Clustering Algorithms
Clustering finds groups of similar items in unlabelled data. The algorithms make different assumptions about what "groups" look like; picking the wrong one produces strange results. This page is the working set, with the assumptions and failure modes of each.
K-means
The classic. Pick K; iteratively assign points to the nearest centroid; recompute centroids.
```
init centroids randomly
repeat:
assign each point to nearest centroid
update each centroid to mean of its points
until convergence
```
Assumes:
- Spherical clusters of roughly equal size.
- Clusters defined by Euclidean distance from a centroid.
- You know K in advance.
Strengths: fast (O(NKI)); simple; understood; widely-implemented.
Weaknesses:
- Bad on non-spherical clusters (elongated, U-shaped, nested).
- Bad on clusters of very different sizes.
- Sensitive to outliers (centroids shift toward them).
- K-means++ initialisation is critical; random init produces local minima.
Use K-means when: clusters are roughly spherical and you have a reasonable K.
Don't use when: clusters have variable density, shape, or size; outliers matter; you can't choose K.
K-medoids (PAM)
Like K-means but cluster centres are actual data points (medoids), not centroids.

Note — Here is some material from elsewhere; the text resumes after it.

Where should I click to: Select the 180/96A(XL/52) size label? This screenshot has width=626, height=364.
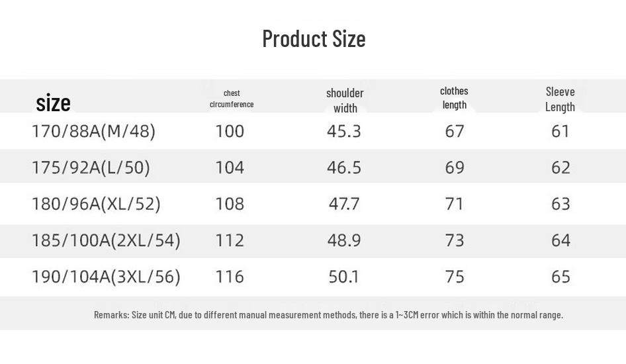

More robust to outliers.
Slower than K-means. Useful when your distance metric isn't Euclidean (you can use any distance) or when outliers are a problem.
Hierarchical clustering (agglomerative)
Start with each point as its own cluster; iteratively merge nearest clusters. Produces a dendrogram (tree).
```
each point is a cluster
repeat:
find the two nearest clusters
merge them
until one cluster
```
The "nearest" depends on linkage:
- **Single** — minimum distance between clusters. Produces stringy clusters.
- **Complete** — maximum distance. Compact clusters.
- **Average** — mean distance. Compromise.
- **Ward** — minimises within-cluster variance. Often produces best clusters; computationally similar to K-means.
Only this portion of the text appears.